Cards on the Table
by Agatha Christie
  

Review by
Robert Wilfred Franson

a Hercule Poirot mystery

Collins: London, 1936
286 pages

Dodd, Mead: New York, 1937
262 pages

December 2008

  

A neat trick, or a grand slam? Agatha Christie's novel Cards on the Table presents a mystery of an unusual shape. The solution to the murder lies not so much in establishing alibis and time of death, tracking footprints or the like, but within a process of superb psychological detective work.

Her Belgian detective, Hercule Poirot, is invited to a London dinner party, among a most oddly chosen group of guests. The host has invited eight to his party, and with devilish glee informs Poirot that of the eight diners, four are more or less specialists in detection — Scotland yard; a mystery novelist; and so on. The other four are murderers, or so says the host:

"Bah!" Mr. Shaitana snapped disdainful fingers. "The cup used by the Brighton murderer, the jemmy of a celebrated burglar — absurd childishness! I should never burden myself with rubbish like that. I collect only the best objects of their kind."

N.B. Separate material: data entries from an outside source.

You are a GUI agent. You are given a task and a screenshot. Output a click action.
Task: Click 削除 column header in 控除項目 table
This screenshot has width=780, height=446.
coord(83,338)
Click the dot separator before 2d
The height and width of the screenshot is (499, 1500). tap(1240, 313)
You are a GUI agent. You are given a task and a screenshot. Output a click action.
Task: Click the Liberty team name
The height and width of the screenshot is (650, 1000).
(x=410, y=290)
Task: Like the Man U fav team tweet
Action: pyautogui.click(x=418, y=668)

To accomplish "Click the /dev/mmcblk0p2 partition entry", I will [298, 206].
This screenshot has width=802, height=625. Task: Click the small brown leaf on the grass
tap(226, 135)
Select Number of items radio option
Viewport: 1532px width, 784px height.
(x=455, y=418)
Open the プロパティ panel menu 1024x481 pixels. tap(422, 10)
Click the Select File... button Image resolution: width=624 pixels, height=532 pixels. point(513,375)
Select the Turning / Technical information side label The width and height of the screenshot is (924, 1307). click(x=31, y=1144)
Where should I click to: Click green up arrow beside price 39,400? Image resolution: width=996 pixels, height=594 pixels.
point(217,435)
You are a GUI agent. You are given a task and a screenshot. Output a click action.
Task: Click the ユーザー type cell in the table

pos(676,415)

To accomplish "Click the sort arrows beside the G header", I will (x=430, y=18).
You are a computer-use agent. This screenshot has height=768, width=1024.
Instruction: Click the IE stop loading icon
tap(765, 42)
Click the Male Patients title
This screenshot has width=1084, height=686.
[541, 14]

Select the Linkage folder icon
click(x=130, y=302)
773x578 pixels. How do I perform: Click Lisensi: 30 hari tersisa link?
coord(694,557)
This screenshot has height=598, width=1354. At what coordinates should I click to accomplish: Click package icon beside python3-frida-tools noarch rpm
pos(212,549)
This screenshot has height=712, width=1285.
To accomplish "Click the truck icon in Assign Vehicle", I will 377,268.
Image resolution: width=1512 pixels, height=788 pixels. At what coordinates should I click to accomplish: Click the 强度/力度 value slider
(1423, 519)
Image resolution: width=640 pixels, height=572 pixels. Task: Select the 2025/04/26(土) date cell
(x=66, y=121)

"And what do you consider the best objects, artistically speaking, in crime?" inquired Poirot.

Mr. Shaitana leaned forward and laid two fingers on Poirot's shoulder. He hissed his words dramatically.

"The human beings who commit them, M. Poirot."

After dinner, the host insists on bridge being played, and divides the guests into two tables of four,, in two rooms; himself sitting out. Before the evening is over, a murder has been committed. All of the suspects are reasonably suspectible.
  

I must say that bridge is not my game when it comes to cards. That is poker. There is nothing in Cards on the Table so blatant as the "Dead Man's Hand" (aces and eights), whose cards after all had little to do with the death of Wild Bill Hickock. A little knowledge of bridge is helpful here, but not I think essential.

Agatha Christie in her short Foreword explains that in this book all her cards are on the table, as it were. There is nothing up her sleeve:

... the personalities are four widely divergent types; the motive that drives each one of them to crime is peculiar to that person, and each one would employ a different method. The deduction must, therefore, be entirely psychological, but it is none the less interesting for that, because when all is said and done it is the mind of the murderer that is of supreme interest.

Hercule Poirot is not present when the murder is committed. Where to look for clues? It is the bridge players' style of play that evening that Poirot reconstructs, to closely study their various psychological natures. We may even term this book a psychological procedural.
  

As a mystery-novel plot, Cards on the Table is very neat trick; and to my taste, also a grand slam in mystery-novel quality. No cards are up Christie's sleeve, yet the story is full of surprises all the way. Hercule Poirot shows, with each modestly revealed card, his great talent for the subtlest details.